---------- Provided entries

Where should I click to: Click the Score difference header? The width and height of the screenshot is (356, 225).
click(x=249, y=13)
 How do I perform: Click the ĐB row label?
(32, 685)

--------------------
---------- Provided entries

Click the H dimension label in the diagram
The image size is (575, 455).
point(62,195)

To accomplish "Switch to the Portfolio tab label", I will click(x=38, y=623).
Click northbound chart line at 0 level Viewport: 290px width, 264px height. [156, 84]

--------------------

(Required work)
Please reproduce exactly the lines in the listing above from the one containing "Click the H dimension label in the diagram" through the one containing "Click northbound chart", both included, and nothing more.

(Answer space)
Click the H dimension label in the diagram
The image size is (575, 455).
point(62,195)

To accomplish "Switch to the Portfolio tab label", I will click(x=38, y=623).
Click northbound chart line at 0 level Viewport: 290px width, 264px height. [156, 84]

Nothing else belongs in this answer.